> [What is required]
Looking through the data below, work out how many lines have the word "agent". Reply with that number only.

Dataset records section start

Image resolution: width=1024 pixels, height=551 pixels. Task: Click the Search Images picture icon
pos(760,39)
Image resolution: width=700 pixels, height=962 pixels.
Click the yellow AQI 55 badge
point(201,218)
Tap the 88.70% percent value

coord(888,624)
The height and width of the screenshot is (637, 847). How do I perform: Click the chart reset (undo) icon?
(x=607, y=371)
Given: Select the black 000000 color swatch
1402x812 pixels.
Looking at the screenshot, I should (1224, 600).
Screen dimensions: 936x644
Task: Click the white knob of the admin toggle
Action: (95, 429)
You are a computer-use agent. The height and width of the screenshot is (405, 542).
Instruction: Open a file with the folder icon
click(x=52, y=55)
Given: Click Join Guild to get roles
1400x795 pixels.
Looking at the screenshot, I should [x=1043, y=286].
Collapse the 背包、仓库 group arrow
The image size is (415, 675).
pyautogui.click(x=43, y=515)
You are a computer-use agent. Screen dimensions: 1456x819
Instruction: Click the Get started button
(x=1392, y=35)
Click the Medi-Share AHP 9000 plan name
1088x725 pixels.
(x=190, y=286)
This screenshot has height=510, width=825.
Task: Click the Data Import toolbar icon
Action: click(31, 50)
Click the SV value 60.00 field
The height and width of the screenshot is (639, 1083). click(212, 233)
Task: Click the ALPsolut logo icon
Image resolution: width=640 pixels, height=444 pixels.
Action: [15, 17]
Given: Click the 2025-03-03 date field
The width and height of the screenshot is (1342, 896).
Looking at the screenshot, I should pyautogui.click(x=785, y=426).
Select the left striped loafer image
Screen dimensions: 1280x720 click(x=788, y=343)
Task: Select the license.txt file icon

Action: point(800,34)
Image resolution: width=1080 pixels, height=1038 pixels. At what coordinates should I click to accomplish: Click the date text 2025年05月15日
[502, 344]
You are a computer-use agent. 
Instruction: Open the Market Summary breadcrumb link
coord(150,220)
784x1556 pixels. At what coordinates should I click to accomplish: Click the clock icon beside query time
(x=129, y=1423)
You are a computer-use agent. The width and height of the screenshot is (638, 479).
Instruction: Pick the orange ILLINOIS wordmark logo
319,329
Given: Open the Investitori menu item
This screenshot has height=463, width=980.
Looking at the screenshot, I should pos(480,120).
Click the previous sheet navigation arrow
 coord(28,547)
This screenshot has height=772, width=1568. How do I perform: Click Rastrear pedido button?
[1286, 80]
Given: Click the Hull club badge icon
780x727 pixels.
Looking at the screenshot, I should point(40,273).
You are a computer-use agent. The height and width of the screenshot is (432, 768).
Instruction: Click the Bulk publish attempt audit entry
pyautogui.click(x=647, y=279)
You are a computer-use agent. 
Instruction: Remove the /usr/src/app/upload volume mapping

Dataset records section end

> [Output for this task]
6